In general, the lymphatic system plays a profound role in maintaining health by regulating tissue fluid homeostasis, immune surveillance, blood pressure and reverse cholesterol transport. Lymphatic abnormalities are associated with lymphedema, fibrosis, tumor metastasis, obesity and sepsis. The pulmonary lymphatic system is especially important for neonatal survival by clearing lung fluids at the birth transition to air breathing as well as throughout adult life. This underscores how essential pulmonary lymphatics have been to mammalian evolution. Furthermore, the clinical relevance of pulmonary lymphatics is apparent based on their contributions to lung infections and diseases such as bronchopulmonary dysplasia, tuberculosis, asthma, cancer, lymphangioleiomyomatosis, allograft rejection, sarcoidosis, and interstitial pulmonary fibrosis. Despite their fundamental importance, there is little information regarding the precise molecular and cellular mechanisms that lead to pulmonary lymphatic establishment and maturation. In addition, virtually nothing is known regarding lymphatic regeneration during tissue repair in the adult lung. Based on our preliminary data, our working hypothesis is that during embryonic development pulmonary lymphatic endothelial cells (LECs) arise from diverse origins, which coalesce and mature to ensure lung fluid clearance, air breathing and ultimately neonatal survival. We further hypothesize that LEC regeneration occurs through cell-cycle reentry and reactivation of lymphatic developmental signals during adult lung repair. Modern lineage tracing techniques have supported Florence Sabin's 100-year old model of lymphatic development, which states that all LECs are derived from the embryonic veins. Interestingly, two of our in-vivo lineage-tracing experiments suggest that a subset of pulmonary LECs is derived from a non- venous origin, consistent with recent discoveries in other organs.

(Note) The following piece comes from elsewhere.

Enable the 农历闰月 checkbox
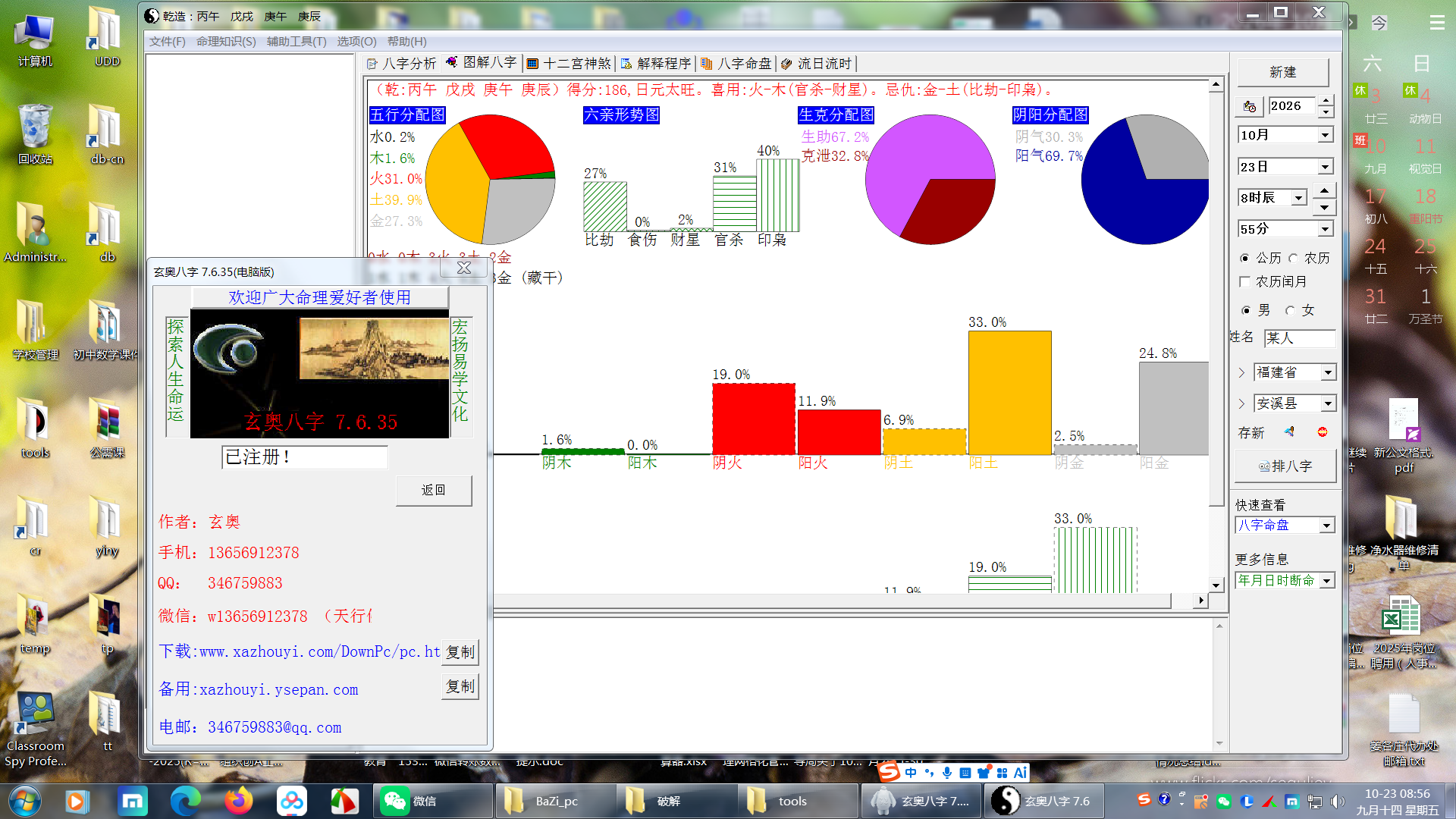The height and width of the screenshot is (819, 1456). coord(1244,281)
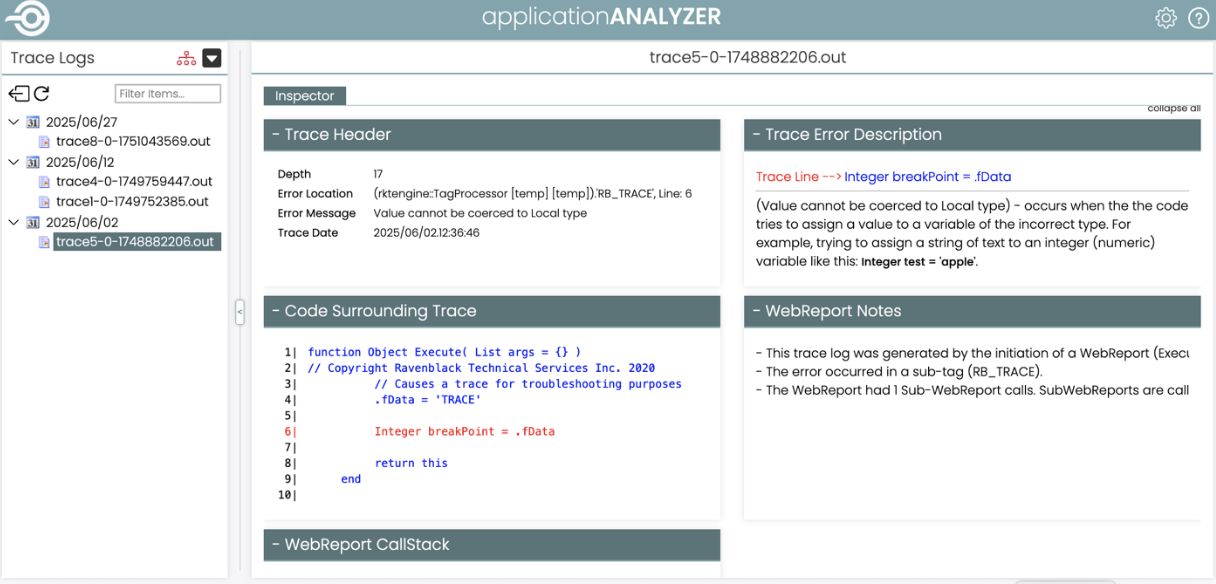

In Specific Aim 1, we will identify the precise cellular origins of LECs in the embryonic lung. Prior to birth, functional maturation of diverse lung cell types must occur to ensure fetal lung fluid clearance, respiration and neonatal survival.

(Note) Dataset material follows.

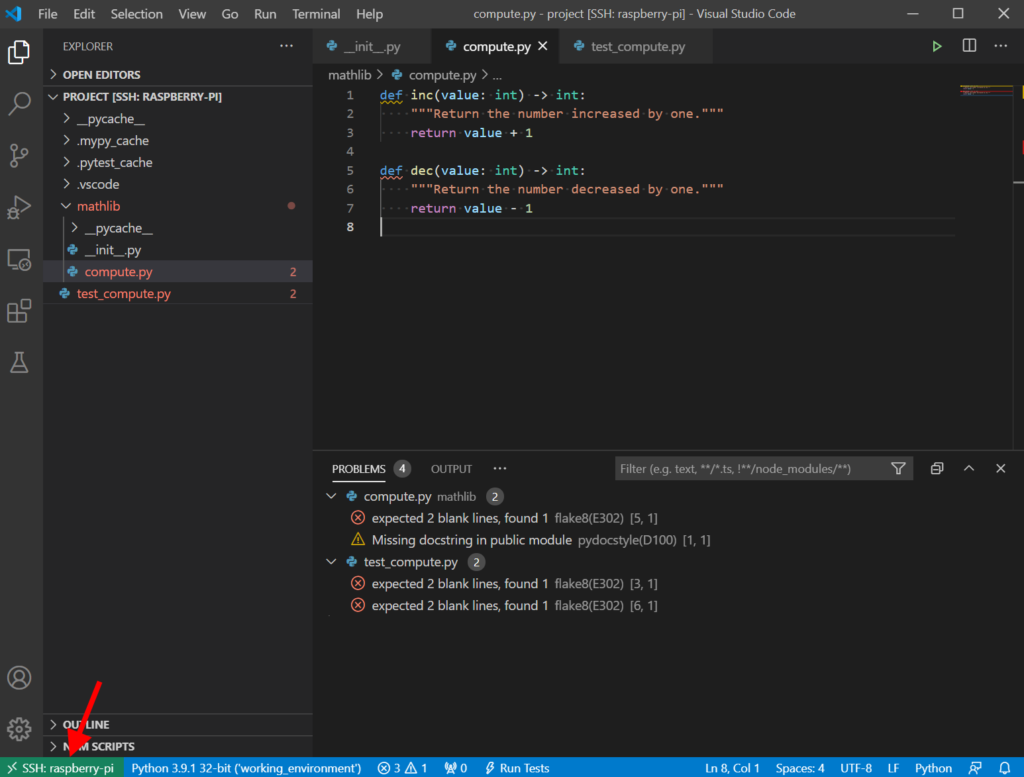The height and width of the screenshot is (777, 1024).
Task: Open the Terminal menu
Action: [x=315, y=14]
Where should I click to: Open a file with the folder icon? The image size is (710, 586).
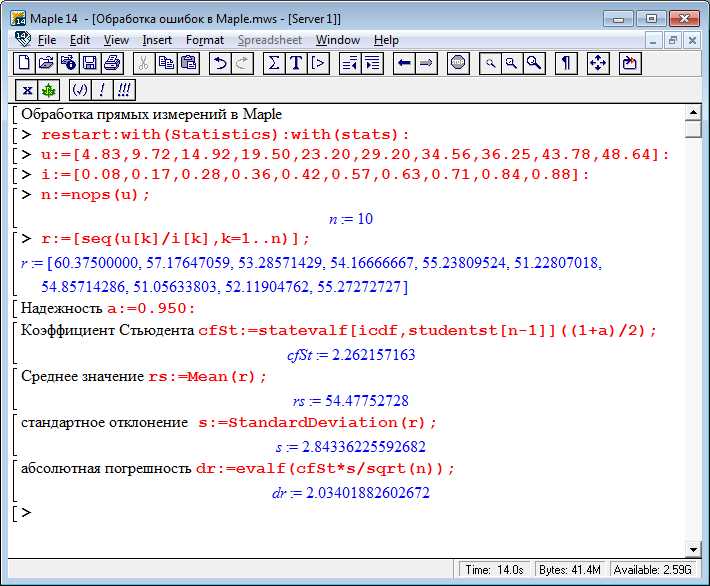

For Specific Aim 2, we will determine the mechanisms of LEC maturation, for which we have developed and optimized a robust flow-cytometry method to isolate highly enriched LECs from embryonic and adult lungs.

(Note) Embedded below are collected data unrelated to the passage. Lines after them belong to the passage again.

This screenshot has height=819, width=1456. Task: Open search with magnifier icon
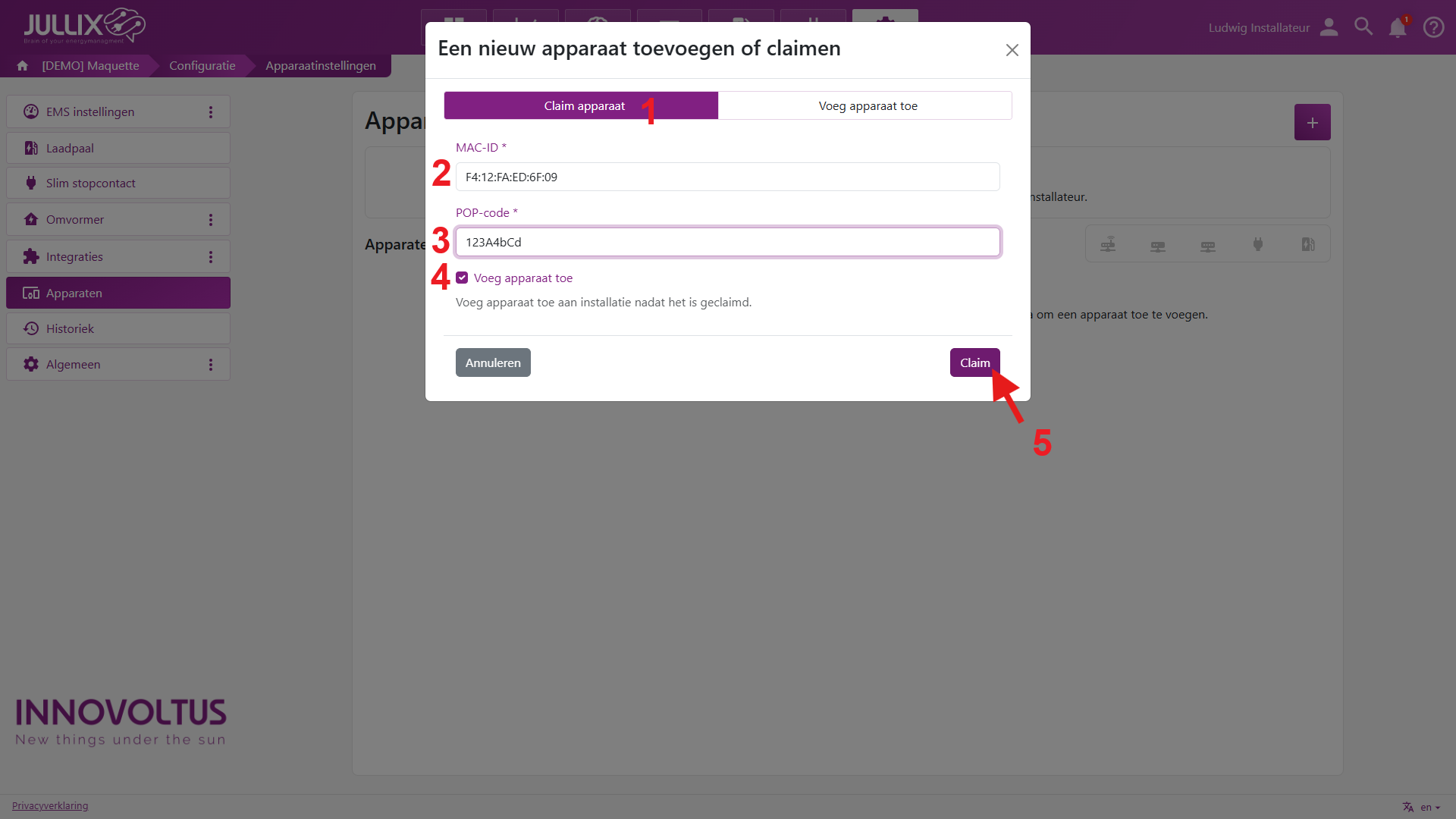coord(1363,27)
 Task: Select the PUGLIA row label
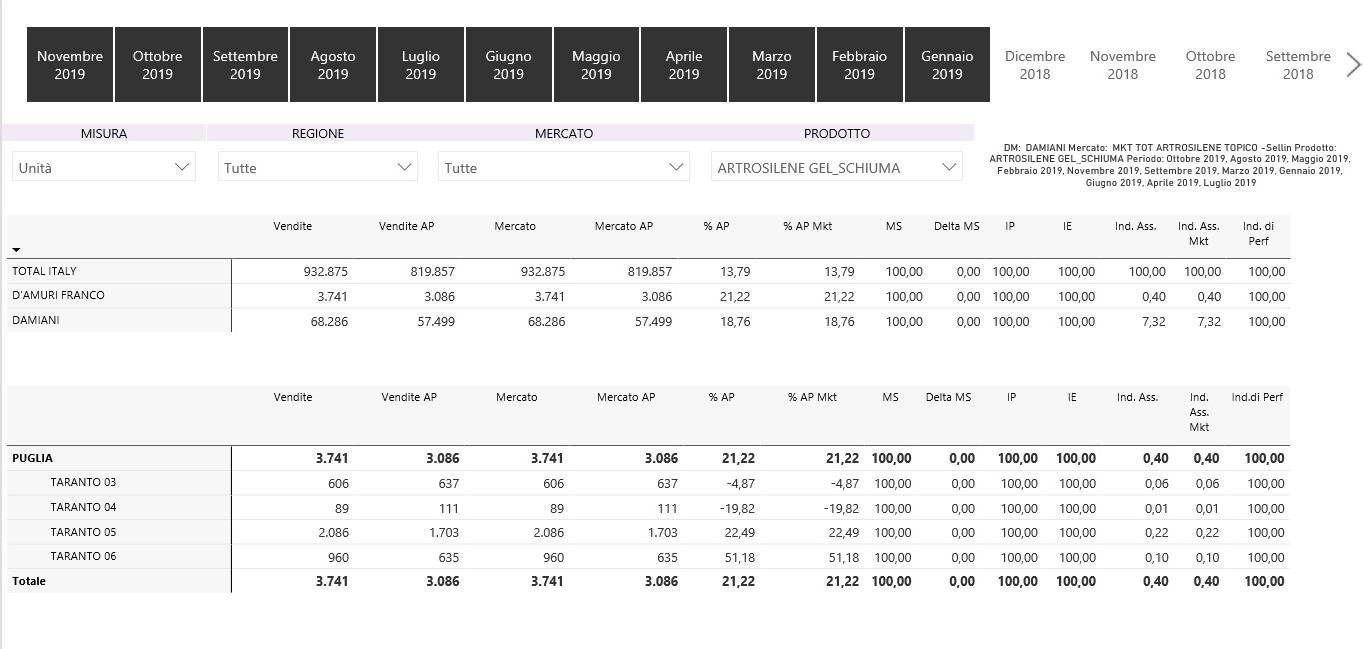(x=32, y=459)
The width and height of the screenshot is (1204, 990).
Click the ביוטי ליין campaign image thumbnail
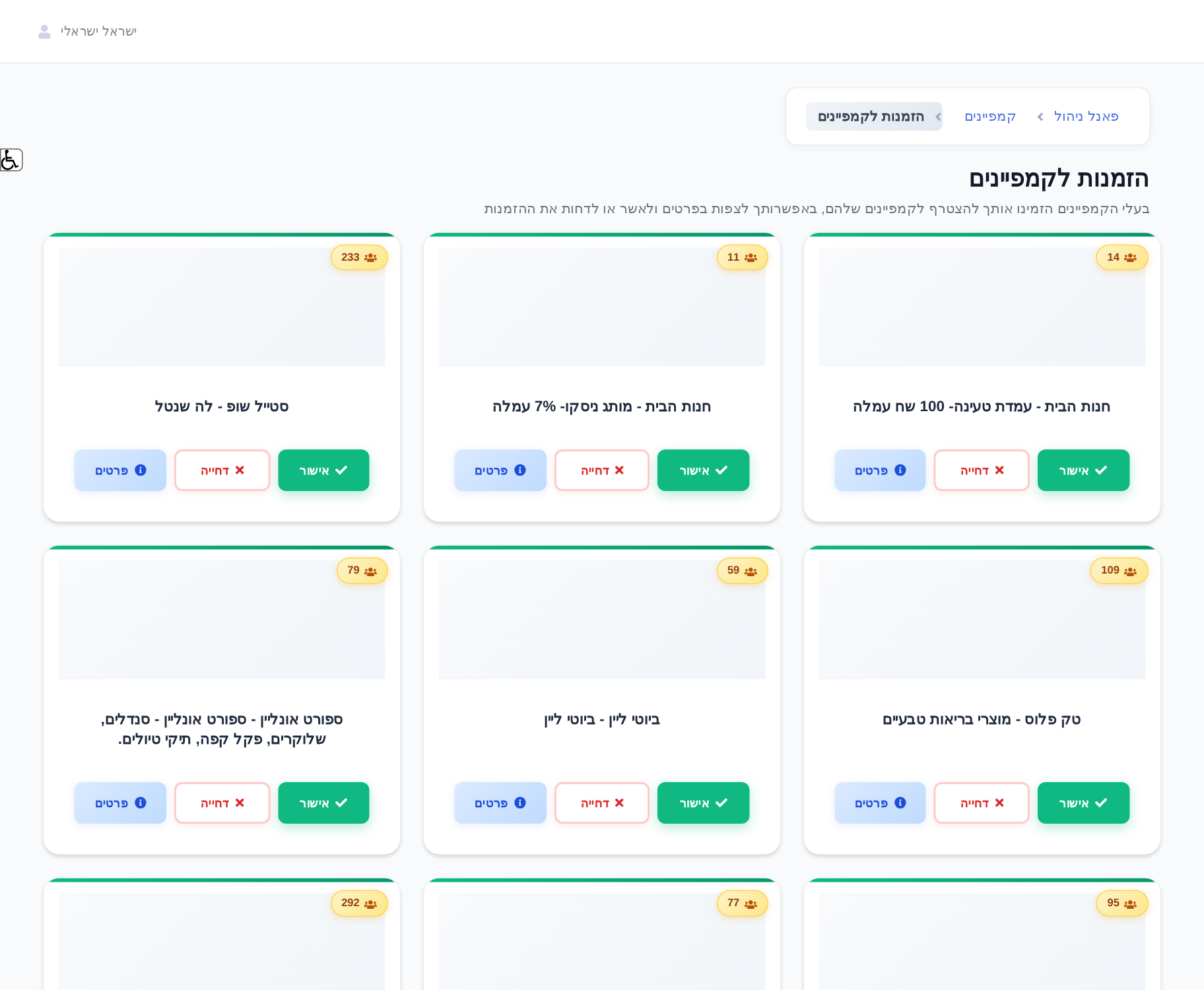click(602, 620)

In Specific Aim 3, we focus on the adult lung to test the hypothesis that LEC regeneration occurs and that it involves cell cycle reentry and reactivation of lymphatic developmental signals in a pneumonectomy (PNX) mouse model of adult lung tissue repair. Results of these studies will enhance our understanding of fundamental aspects concerning lung and lymphatic biology across the entire life span. It is hoped that a better understanding of pulmonary lymphatic development will reveal potential therapeutic targets to enhance lymphatic function or to augment or inhibit lymph-angiogenesis in pathologic conditions that affect the lung.
The primary goal of this study is to elucidate new cellular and molecular mechanisms that regulate lymphatic development and maturation in the embryonic lung as well as how they regenerate after injury in the adult lung. It is hoped that our studies will provide a better understanding of the pulmonary lymphatic system, as they play a role in various lung diseases, but are also important for air breathing at birth and neonatal survival.